For one thing, they are an excellent antidote to the kind brain atrophy that is rampant in our contemporary society. In a book I have recommended before, Nicholas Carr in The Shallows: What the Internet is Doing to Our Brains, shows how our culture’s addiction to the internet and all the other screen time we fill our lives with has brought about a “weakening of our capacities for the kind of ‘deep processing’ that underpins mindful knowledge acquisition, inductive analysis, critical thinking, imagination, and reflection.” In other words, far too many people today have forgotten (or worse never learned) how to think, ponder, and reflect on things, let alone solve complex problems.
Playing board games is a way to reverse that “weakening” since they have been shown to be an excellent way for children to “acquire logical and reasoning skills, boost critical thinking and gain spatial reasoning”, as well as improving “verbal abilities and attention skills by making a child concentrate and focus for longer periods of time.” Moreover, as Jonathan H. Liu, over at GeekDad.com, has pointed out, board games are also a great way to teach and strengthen habits such as learning to take turns, thinking ahead, weighing choices and their consequences, team work, and of course being a good sport.
Furthermore, in addition to building up our brains, board games are also perfect for building up our bonds with others.
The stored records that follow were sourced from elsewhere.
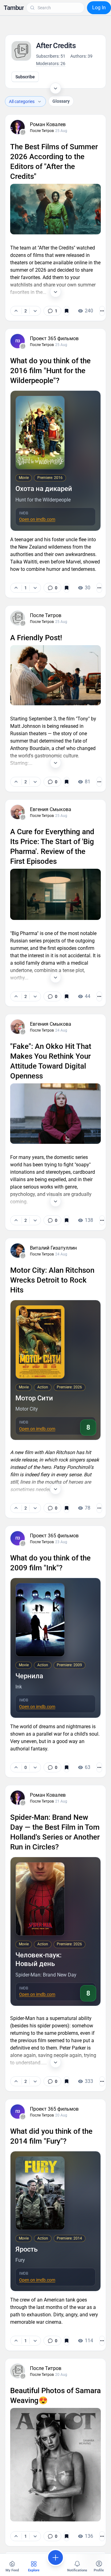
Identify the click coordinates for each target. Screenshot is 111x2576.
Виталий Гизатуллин (53, 1248)
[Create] (55, 2557)
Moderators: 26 (50, 63)
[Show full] (55, 291)
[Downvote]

Merely by being engaged in an activity that requires you to make eye contact with, talk to, and cooperate/negotiate with others puts you a step ahead of the kind of interaction most people tend to have with each other these days. More importantly though, as Allen Hebert of Your Holy Family ministries has written,
“playing games with each other forms stronger relationships because you are giving precious time to someone else just to be with them and enjoy their company. In the midst of playing the game, you visit and find out what is going on in their lives. There is also an opportunity to get to know their personality, how they strategize and approach problem solving and how they deal with winning or losing a game.”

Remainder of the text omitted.